Reproduce word for word, from the entries below, the line with "Click the OverSight umbrella menu bar icon", the line with "Expand the fourth", and every line between them, and nothing more.

##############################

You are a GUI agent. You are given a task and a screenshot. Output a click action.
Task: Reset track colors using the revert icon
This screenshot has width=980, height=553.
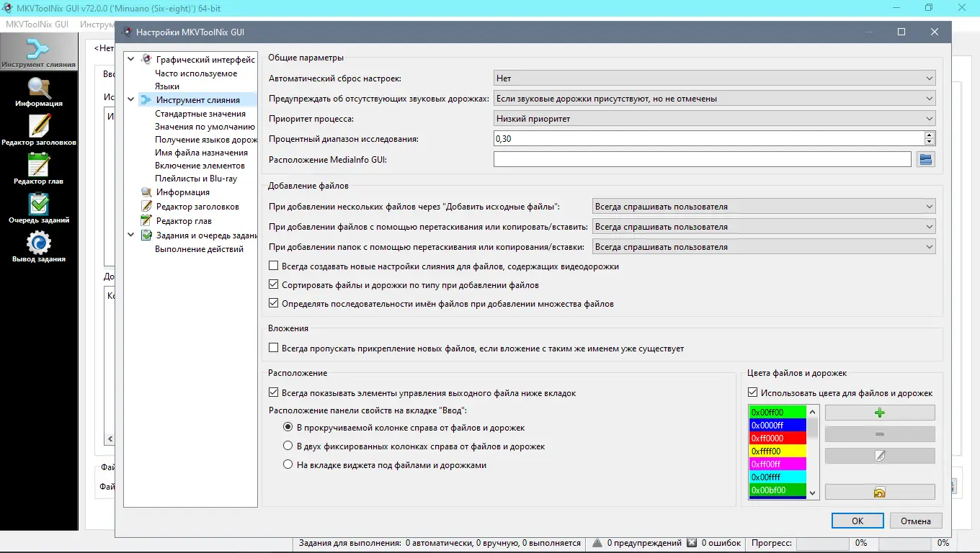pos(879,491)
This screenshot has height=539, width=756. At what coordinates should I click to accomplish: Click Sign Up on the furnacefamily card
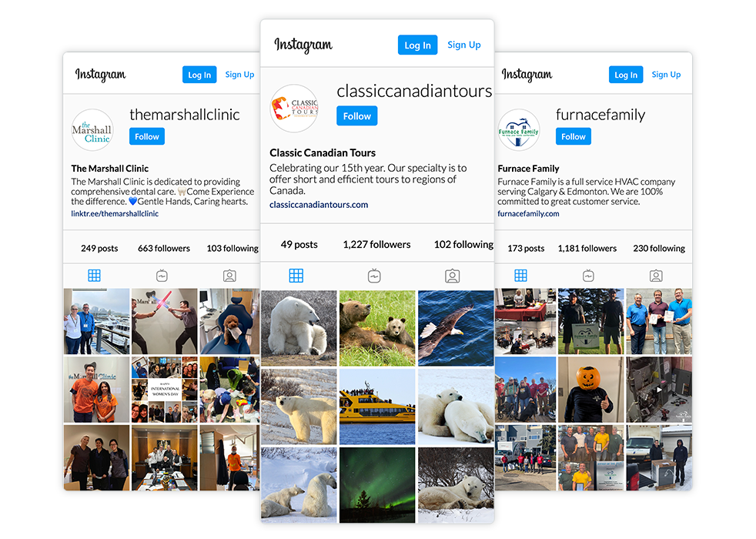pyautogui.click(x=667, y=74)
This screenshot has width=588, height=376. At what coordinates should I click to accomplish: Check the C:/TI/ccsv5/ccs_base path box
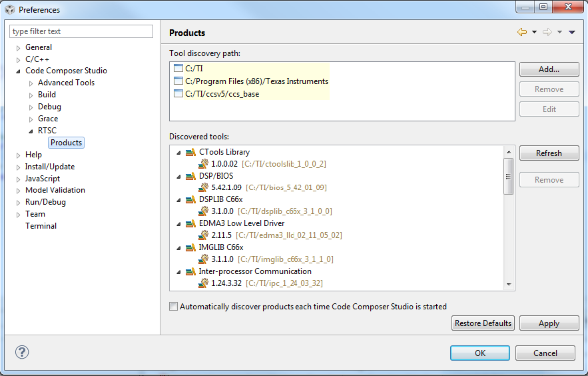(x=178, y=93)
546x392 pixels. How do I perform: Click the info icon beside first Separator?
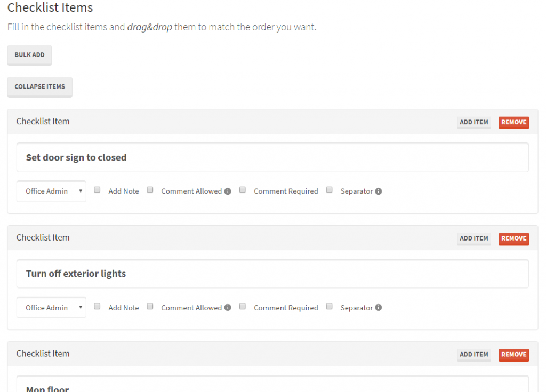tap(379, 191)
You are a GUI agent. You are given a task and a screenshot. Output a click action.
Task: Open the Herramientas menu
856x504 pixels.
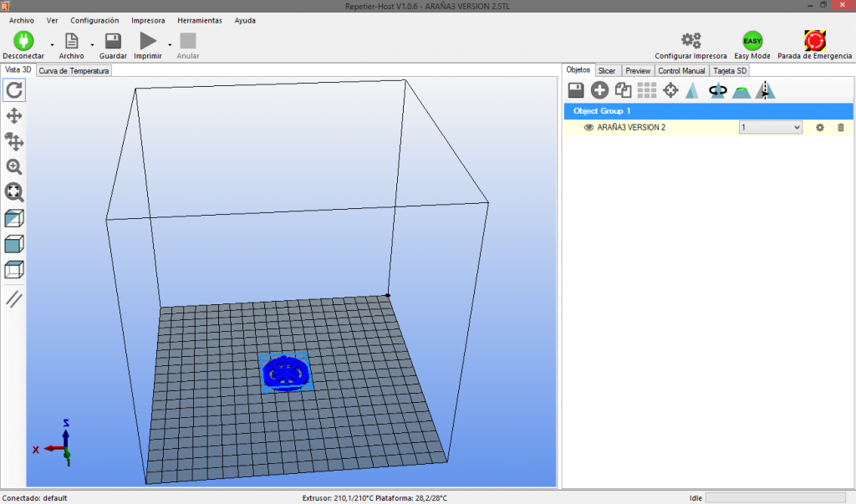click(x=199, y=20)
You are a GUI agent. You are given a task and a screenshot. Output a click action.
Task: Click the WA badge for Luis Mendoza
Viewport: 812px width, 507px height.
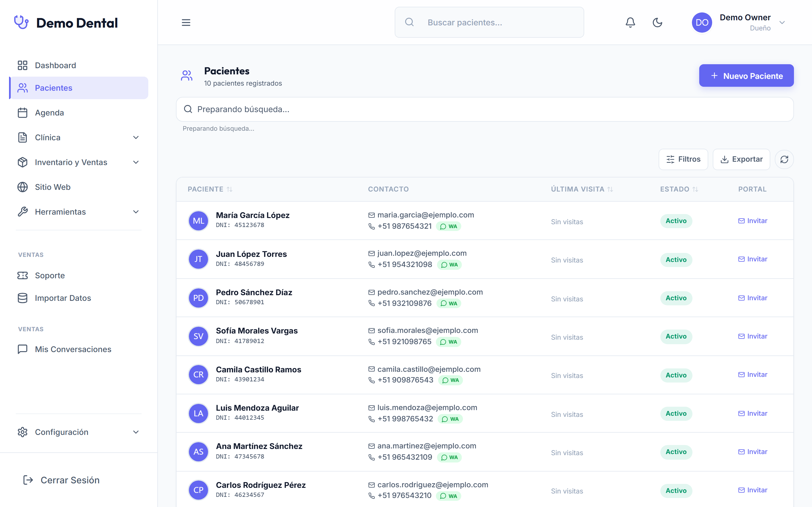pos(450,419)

##############################

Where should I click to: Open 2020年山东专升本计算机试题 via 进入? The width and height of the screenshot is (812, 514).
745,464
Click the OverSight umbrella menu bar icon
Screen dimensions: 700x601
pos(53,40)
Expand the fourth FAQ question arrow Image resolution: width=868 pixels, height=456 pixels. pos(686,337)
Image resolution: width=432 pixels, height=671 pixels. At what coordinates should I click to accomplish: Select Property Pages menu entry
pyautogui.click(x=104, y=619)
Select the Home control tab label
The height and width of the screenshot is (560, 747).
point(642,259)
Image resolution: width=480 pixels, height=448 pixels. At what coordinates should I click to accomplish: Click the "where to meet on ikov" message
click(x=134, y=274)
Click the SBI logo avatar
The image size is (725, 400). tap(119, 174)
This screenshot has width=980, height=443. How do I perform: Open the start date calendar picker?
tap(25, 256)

##############################

* Solution to this exercise *
Click the OverSight umbrella menu bar icon
Screen dimensions: 700x601
pos(53,40)
Expand the fourth FAQ question arrow Image resolution: width=868 pixels, height=456 pixels. pos(686,337)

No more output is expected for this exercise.